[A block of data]
-------------------------

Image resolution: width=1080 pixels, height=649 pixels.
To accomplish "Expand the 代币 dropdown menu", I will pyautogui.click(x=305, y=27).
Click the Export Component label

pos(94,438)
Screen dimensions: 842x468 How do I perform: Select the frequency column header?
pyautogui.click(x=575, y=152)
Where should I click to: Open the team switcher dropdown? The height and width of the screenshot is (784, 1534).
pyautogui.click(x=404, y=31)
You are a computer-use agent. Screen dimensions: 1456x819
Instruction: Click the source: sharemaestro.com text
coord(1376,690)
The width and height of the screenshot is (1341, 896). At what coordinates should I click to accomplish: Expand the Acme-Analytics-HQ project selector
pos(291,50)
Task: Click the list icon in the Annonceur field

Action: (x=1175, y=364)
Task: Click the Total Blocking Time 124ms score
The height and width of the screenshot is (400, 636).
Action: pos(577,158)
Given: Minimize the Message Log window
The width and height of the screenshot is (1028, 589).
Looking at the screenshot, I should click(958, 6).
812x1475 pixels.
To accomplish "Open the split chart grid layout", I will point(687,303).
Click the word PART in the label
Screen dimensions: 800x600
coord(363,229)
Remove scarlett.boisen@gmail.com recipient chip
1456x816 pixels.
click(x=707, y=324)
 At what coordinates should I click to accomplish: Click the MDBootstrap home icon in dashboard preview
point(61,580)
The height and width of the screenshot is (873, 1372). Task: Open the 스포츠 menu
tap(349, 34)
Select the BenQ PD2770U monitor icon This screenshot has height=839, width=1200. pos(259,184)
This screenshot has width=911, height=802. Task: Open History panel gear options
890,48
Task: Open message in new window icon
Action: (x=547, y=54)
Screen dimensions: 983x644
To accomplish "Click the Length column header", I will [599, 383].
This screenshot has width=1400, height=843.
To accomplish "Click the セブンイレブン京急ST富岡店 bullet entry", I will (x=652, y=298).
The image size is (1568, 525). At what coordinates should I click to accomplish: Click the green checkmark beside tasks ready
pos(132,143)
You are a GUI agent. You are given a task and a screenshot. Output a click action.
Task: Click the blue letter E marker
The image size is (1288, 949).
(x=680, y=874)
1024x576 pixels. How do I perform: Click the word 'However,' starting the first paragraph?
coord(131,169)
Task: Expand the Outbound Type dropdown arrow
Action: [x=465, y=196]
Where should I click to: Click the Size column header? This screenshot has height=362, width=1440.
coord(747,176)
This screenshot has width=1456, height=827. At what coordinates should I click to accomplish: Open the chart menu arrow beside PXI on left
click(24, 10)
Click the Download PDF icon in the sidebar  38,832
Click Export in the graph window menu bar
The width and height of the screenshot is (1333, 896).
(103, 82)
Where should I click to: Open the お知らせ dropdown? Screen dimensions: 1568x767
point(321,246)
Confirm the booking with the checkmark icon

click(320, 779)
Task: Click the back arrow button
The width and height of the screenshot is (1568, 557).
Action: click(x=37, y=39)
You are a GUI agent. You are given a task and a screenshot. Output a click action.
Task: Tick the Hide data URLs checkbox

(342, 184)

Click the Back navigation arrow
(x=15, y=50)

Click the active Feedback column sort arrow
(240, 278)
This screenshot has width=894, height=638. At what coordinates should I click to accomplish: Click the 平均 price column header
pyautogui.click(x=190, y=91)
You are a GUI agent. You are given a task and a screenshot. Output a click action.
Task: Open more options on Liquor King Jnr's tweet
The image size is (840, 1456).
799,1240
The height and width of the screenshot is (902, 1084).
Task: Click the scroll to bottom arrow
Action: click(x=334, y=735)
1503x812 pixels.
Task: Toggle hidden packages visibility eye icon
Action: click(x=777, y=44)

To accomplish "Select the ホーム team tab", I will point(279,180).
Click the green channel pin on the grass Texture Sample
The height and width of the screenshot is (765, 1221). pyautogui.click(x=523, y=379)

-------------------------

Task instructions: Rewrite the listing with every "At what coordinates should I click to accomplish" changed to "Where should I click to perform", leaving all other text unchanged.

Written response:
Image resolution: width=1080 pixels, height=649 pixels.
To accomplish "Expand the 代币 dropdown menu", I will pyautogui.click(x=305, y=27).
Click the Export Component label

pos(94,438)
Screen dimensions: 842x468 How do I perform: Select the frequency column header?
pyautogui.click(x=575, y=152)
Where should I click to: Open the team switcher dropdown? The height and width of the screenshot is (784, 1534).
pyautogui.click(x=404, y=31)
You are a computer-use agent. Screen dimensions: 1456x819
Instruction: Click the source: sharemaestro.com text
coord(1376,690)
The width and height of the screenshot is (1341, 896). Where should I click to perform: Expand the Acme-Analytics-HQ project selector
pos(291,50)
Task: Click the list icon in the Annonceur field

Action: (x=1175, y=364)
Task: Click the Total Blocking Time 124ms score
The height and width of the screenshot is (400, 636).
Action: pos(577,158)
Given: Minimize the Message Log window
The width and height of the screenshot is (1028, 589).
Looking at the screenshot, I should click(958, 6).
812x1475 pixels.
To accomplish "Open the split chart grid layout", I will point(687,303).
Click the word PART in the label
Screen dimensions: 800x600
coord(363,229)
Remove scarlett.boisen@gmail.com recipient chip
1456x816 pixels.
click(x=707, y=324)
 Where should I click to perform: Click the MDBootstrap home icon in dashboard preview
point(61,580)
The height and width of the screenshot is (873, 1372). Task: Open the 스포츠 menu
tap(349, 34)
Select the BenQ PD2770U monitor icon This screenshot has height=839, width=1200. pos(259,184)
This screenshot has width=911, height=802. Task: Open History panel gear options
890,48
Task: Open message in new window icon
Action: (x=547, y=54)
Screen dimensions: 983x644
To accomplish "Click the Length column header", I will [599, 383].
This screenshot has width=1400, height=843.
To accomplish "Click the セブンイレブン京急ST富岡店 bullet entry", I will (x=652, y=298).
The image size is (1568, 525). Where should I click to perform: Click the green checkmark beside tasks ready
pos(132,143)
You are a GUI agent. You are given a task and a screenshot. Output a click action.
Task: Click the blue letter E marker
The image size is (1288, 949).
(x=680, y=874)
1024x576 pixels. How do I perform: Click the word 'However,' starting the first paragraph?
coord(131,169)
Task: Expand the Outbound Type dropdown arrow
Action: [x=465, y=196]
Where should I click to: Click the Size column header? This screenshot has height=362, width=1440.
coord(747,176)
This screenshot has width=1456, height=827. Where should I click to perform: Open the chart menu arrow beside PXI on left
click(24, 10)
Click the Download PDF icon in the sidebar  38,832
Click Export in the graph window menu bar
The width and height of the screenshot is (1333, 896).
(103, 82)
Where should I click to: Open the お知らせ dropdown? Screen dimensions: 1568x767
point(321,246)
Confirm the booking with the checkmark icon

click(320, 779)
Task: Click the back arrow button
The width and height of the screenshot is (1568, 557).
Action: click(x=37, y=39)
You are a GUI agent. You are given a task and a screenshot. Output a click action.
Task: Tick the Hide data URLs checkbox

(342, 184)

Click the Back navigation arrow
(x=15, y=50)

Click the active Feedback column sort arrow
(240, 278)
This screenshot has width=894, height=638. Where should I click to perform: Click the 平均 price column header
pyautogui.click(x=190, y=91)
You are a GUI agent. You are given a task and a screenshot. Output a click action.
Task: Open more options on Liquor King Jnr's tweet
The image size is (840, 1456).
799,1240
The height and width of the screenshot is (902, 1084).
Task: Click the scroll to bottom arrow
Action: click(x=334, y=735)
1503x812 pixels.
Task: Toggle hidden packages visibility eye icon
Action: click(x=777, y=44)

To accomplish "Select the ホーム team tab", I will point(279,180).
Click the green channel pin on the grass Texture Sample
The height and width of the screenshot is (765, 1221). pyautogui.click(x=523, y=379)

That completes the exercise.